Try the code below. Using core Java basic functions. It takes care of Strings with extension, and without extension (without the '.' character). The case of multiple '.' is also covered.

String str = "filename.xml"; if (!str.contains(".")) System.out.println("File Name=" + str); else { str = str.substring(0, str.lastIndexOf(".")); // Because extension is always after the last '.' System.out.println("File Name=" + str); } 

You can adapt it to work with null strings.

6 Comments

It's pretty bad practise to implement this kind of functionality yourself. On the first glance the task seems to be extremely obvious, but in practise you will face a lot of exceptional situations (like there is no . in file name, or file is a backup and has name like document.docx.backup, etc).
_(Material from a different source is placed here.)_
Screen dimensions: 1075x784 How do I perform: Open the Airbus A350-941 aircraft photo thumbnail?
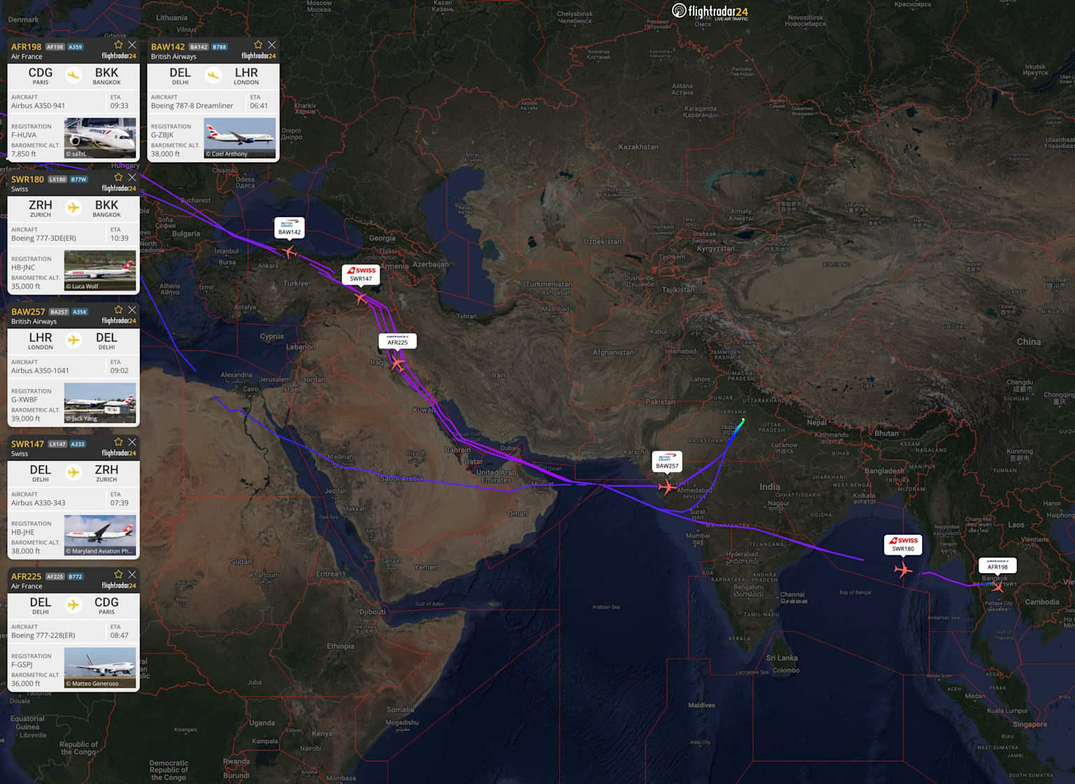(x=100, y=138)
It's much more reliable to use external library which deals with all this exceptional situations for you.
On the other hand adding to many libraries to your project will make it larger. So simple things like this could be done by yourself.
No way you should do this yourself. This is hard: files with no extension but . in path, ftp paths, windows and unix slashes, symbolic links etc... You will certainly fail and by trying to gain a bit of memory you will ad a lot of unstability. At the minimum copy the sources of established code if licences permit it.
This code looks like the one from Amit Mishra, except for that intimidating 'if (!str.contains("."))'
would fail in the following case "/someFolder/some.other.folder/someFileWithoutExtention". First thing that popped in mind after 2 seconds.. i'm sure I could come up with a ton load of other examples.